Why Shouldn’t China Be Ready for Climate Leadership?

Jane Nakano, Senior Fellow, Energy Security and Climate Change Program

What a difference a decade has made for China. China, which was skeptical that global climate negotiations were intended to undermine China’s economic rise at the time of the Paris COP in 2015, is now a leading voice on the value of global climate cooperation. Now a behemoth in the global clean tech economy, China offers many solutions to both developed and developing economies that seek to deliver more energy with less emissions to their populations.

Yet, it remains unclear as to whether China sees climate cooperation primarily as an avenue for global emissions reduction or a multiplier for economic opportunity. For example, while its 2035 Nationally Determined Contribution was the first for the nation to pledge to reduce economy-wide net greenhouse gas emissions, the 7–10 percent reduction level is far too unambitious. Also, China commenced constructing 94.5 gigawatts of new coal power capacity last year.

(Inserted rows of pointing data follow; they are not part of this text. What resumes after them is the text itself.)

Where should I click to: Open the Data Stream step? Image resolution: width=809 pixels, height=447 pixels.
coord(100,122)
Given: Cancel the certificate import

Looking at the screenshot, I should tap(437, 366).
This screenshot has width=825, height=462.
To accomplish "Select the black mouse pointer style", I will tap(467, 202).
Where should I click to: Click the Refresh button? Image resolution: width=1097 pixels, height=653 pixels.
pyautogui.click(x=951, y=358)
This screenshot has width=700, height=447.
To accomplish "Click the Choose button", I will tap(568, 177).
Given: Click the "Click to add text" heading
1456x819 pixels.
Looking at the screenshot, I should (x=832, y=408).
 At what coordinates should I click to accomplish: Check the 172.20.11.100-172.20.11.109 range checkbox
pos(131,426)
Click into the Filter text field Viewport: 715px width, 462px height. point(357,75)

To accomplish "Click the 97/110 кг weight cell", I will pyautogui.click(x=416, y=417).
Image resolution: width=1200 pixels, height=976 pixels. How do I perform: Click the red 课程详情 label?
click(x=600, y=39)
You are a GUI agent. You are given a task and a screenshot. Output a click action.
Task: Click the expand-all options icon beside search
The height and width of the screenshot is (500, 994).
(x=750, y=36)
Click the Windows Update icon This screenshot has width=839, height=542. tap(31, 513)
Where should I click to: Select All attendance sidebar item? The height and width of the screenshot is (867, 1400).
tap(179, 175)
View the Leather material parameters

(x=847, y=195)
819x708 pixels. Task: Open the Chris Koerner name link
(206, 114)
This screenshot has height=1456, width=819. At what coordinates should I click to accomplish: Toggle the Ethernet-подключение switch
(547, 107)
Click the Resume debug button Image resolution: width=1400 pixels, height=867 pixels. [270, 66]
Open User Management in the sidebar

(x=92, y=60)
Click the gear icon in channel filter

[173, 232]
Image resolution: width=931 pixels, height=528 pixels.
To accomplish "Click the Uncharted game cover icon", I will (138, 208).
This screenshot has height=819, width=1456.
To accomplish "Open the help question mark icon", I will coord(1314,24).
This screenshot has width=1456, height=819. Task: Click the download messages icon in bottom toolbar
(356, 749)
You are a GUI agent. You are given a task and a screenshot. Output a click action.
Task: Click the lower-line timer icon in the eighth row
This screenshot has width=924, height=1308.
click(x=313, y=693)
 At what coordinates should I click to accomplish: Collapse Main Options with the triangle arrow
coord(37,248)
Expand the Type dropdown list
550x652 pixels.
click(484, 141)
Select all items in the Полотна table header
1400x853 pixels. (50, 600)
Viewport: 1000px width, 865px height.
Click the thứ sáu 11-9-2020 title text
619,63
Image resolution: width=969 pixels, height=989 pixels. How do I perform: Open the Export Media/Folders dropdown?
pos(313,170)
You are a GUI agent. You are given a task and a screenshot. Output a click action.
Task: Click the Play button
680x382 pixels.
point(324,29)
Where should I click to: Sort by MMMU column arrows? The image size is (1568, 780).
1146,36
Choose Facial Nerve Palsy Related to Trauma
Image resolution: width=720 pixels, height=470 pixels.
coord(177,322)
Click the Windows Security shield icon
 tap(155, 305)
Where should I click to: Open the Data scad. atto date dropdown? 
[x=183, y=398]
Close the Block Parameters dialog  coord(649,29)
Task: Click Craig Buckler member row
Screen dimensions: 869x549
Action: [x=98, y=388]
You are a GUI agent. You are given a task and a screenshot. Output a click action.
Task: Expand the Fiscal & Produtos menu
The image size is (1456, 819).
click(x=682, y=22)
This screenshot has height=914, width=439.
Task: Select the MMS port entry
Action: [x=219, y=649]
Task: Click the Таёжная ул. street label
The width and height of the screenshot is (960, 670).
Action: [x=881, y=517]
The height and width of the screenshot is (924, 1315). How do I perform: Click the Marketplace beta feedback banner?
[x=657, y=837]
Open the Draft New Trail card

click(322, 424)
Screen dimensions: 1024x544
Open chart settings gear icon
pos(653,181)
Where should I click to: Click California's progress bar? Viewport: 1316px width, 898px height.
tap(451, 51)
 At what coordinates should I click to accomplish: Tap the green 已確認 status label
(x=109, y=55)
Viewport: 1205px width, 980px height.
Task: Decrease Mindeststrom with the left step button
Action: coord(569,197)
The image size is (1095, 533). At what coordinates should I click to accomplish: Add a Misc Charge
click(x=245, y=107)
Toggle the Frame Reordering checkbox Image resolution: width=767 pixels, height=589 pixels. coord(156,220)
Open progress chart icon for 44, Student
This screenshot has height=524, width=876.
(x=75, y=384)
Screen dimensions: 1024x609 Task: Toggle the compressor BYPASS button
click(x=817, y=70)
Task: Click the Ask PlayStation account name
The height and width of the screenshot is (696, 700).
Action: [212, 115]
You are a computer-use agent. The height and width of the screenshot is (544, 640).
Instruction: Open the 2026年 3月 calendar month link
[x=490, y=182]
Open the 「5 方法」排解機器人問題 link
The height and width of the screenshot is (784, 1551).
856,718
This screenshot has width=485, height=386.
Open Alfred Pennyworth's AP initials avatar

Climate change efforts need a strong leader, and with the U.S. departure from the Paris Agreement, China has an opportunity to step up to be one. If China sees climate cooperation as an avenue for emissions reduction, shifting from receiving climate finance to providing it would be an important step in demonstrating this leadership. The United States—alongside Japan, Germany, and France—was among the few nations that have consistently been the top climate finance donors. In contrast, China received over $3 billion of climate finance in 2021–2022 despite being the world’s second-largest economy. By stepping into this role that the United States has ceded (at least for now), China has an opportunity to shape the global climate agenda for decades to come, deepening its influence by better aligning its supply chains and emerging global dependencies with concrete progress in emissions reduction.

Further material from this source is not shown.